Common Enrollment Mistakes That Delay Status Changes
- Submitting the CMS-460 or opt-out letter without an original signature
- Missing the December 31 deadline for the following year’s status change
- Failing to notify every MAC jurisdiction the practice bills under
- Overlooking existing network or hospital contracts that require PAR status
Getting Medicare enrollment paperwork right the first time avoids months of reimbursement delays. For a full breakdown of how each status affects your fee schedule and collections, see our PAR vs Non-PAR overview, or reach out to our credentialing team at info@medicalbillersandcoders.com for help managing the transition.
How Medical Billers and Coders Can Help With Status Changes
Tracking MAC-specific deadlines, gathering original signatures, and confirming that a CMS-460 or opt-out affidavit reaches every jurisdiction on time is exactly the kind of administrative work that experienced medical billers and coders handle every day. Part of that work includes cross-checking the practice’s PECOS (Provider Enrollment, Chain, and Ownership System) record against the CMS-460 or opt-out affidavit on file, since a mismatch between what was submitted to the MAC and what displays in PECOS can trigger claim rejections even after a status change has been approved.
On the reimbursement side, billing teams also have to recalculate allowables using the correct methodology as soon as a status change takes effect: PAR providers are paid 100% of the Medicare Physician Fee Schedule allowable, while Non-PAR providers are paid 95% of that allowable and may balance-bill unassigned claims up to the 115% limiting charge. Applying the wrong percentage on claims submitted right after a status change is one of the more common causes of underpayments or post-change audit flags, which is why many practices have their medical billers and coders review the first 60-90 days of claims following any participation status change.
Frequently Asked Questions
When is the deadline to change Medicare participation status for the next year?
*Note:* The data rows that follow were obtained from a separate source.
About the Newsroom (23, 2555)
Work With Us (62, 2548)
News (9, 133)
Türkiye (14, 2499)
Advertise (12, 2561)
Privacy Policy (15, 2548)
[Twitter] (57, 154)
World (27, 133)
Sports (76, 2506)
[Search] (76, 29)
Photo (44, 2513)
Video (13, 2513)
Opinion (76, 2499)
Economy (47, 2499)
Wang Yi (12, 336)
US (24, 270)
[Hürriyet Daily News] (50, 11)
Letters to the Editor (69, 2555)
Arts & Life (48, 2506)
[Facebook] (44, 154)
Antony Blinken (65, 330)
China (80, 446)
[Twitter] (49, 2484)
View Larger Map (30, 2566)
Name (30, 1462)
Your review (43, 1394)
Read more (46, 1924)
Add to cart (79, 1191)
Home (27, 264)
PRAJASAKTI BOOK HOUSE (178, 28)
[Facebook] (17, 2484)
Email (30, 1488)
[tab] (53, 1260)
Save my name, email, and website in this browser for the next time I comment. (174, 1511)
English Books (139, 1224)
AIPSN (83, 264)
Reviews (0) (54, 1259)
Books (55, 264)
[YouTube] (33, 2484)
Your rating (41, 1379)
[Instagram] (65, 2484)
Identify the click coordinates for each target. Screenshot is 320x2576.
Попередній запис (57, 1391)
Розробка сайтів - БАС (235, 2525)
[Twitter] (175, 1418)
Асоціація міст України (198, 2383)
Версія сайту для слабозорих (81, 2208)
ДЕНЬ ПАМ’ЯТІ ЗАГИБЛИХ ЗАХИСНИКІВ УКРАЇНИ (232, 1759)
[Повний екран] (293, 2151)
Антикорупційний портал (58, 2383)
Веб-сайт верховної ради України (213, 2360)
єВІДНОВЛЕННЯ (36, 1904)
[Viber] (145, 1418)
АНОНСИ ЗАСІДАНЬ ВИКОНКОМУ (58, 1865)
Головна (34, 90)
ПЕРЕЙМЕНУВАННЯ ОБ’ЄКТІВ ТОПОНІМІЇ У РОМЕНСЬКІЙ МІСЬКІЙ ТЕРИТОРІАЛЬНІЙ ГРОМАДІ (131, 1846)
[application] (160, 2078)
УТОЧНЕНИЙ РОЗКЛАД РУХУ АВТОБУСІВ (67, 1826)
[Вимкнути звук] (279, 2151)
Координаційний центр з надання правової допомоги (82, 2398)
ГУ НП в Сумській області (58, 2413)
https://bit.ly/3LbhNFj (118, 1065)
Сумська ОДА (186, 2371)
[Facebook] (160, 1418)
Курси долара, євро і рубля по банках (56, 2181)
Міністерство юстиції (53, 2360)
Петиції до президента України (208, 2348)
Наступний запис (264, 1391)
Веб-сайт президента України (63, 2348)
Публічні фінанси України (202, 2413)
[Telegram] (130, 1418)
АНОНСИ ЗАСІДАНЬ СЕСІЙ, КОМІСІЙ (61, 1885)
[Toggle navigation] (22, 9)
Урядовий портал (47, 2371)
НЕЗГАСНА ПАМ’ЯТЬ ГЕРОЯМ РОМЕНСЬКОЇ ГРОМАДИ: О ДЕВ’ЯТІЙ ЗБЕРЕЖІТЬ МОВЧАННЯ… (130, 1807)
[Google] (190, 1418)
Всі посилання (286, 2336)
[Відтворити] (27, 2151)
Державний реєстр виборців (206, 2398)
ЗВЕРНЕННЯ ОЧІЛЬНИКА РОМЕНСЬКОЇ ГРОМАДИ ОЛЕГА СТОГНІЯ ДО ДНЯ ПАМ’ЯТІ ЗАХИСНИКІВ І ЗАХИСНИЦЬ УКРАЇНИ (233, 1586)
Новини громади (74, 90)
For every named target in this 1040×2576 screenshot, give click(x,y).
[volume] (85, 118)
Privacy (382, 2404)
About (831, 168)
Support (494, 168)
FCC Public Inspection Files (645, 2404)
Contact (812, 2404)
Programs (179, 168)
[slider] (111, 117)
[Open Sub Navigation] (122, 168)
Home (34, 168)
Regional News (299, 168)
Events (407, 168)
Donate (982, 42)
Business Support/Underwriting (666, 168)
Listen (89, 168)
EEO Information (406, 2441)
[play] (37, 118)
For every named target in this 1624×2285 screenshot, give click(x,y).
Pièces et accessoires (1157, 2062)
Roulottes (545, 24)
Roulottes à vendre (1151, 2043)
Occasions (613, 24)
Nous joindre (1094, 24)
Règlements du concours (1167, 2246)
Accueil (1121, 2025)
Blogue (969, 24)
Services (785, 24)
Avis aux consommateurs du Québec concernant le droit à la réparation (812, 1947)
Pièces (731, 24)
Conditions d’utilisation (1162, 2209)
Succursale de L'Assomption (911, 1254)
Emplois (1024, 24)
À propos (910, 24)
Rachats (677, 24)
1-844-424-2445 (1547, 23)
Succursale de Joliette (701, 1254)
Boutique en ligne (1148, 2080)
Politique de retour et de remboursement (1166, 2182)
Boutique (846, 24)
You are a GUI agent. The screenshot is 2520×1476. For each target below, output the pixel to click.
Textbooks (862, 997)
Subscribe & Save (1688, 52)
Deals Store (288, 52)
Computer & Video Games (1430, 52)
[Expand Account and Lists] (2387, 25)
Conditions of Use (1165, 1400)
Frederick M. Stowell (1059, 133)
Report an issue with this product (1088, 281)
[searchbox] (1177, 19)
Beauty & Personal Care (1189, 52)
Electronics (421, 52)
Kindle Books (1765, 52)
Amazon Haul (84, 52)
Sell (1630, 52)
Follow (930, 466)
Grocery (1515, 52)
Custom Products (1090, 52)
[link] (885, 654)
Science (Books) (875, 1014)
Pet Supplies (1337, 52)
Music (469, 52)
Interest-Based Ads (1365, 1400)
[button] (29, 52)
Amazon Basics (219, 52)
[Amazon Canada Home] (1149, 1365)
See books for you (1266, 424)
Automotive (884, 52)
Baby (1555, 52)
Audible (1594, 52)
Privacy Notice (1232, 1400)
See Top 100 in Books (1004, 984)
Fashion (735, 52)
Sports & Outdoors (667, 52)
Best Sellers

Providers must submit a signed CMS-460 (to switch to PAR) or a signed election letter (to switch to Non-PAR) to their MAC by December 31, with the change taking effect January 1 of the following year.
What happens if a new provider misses the 90-day election window?
They lose the chance to backdate their effective date to the postmark date and must instead wait until the next annual open enrollment period (mid-November through December 31) to elect PAR status.
Can a provider change participation status outside the annual enrollment window?
Generally no — a mid-year change is only allowed for a qualifying event, such as relocating to a new MAC jurisdiction or joining a new group practice.
What is required to opt out of Medicare through private contracting?
The provider must file an opt-out affidavit with every MAC that has jurisdiction over their claims at least 30 days before the effective calendar quarter, along with signed private contracts with each Medicare patient treated under the arrangement.
Do Medicare opt-out elections need to be renewed?
Yes — opt-out elections automatically renew every two years unless the provider files a request to end the opt-out period.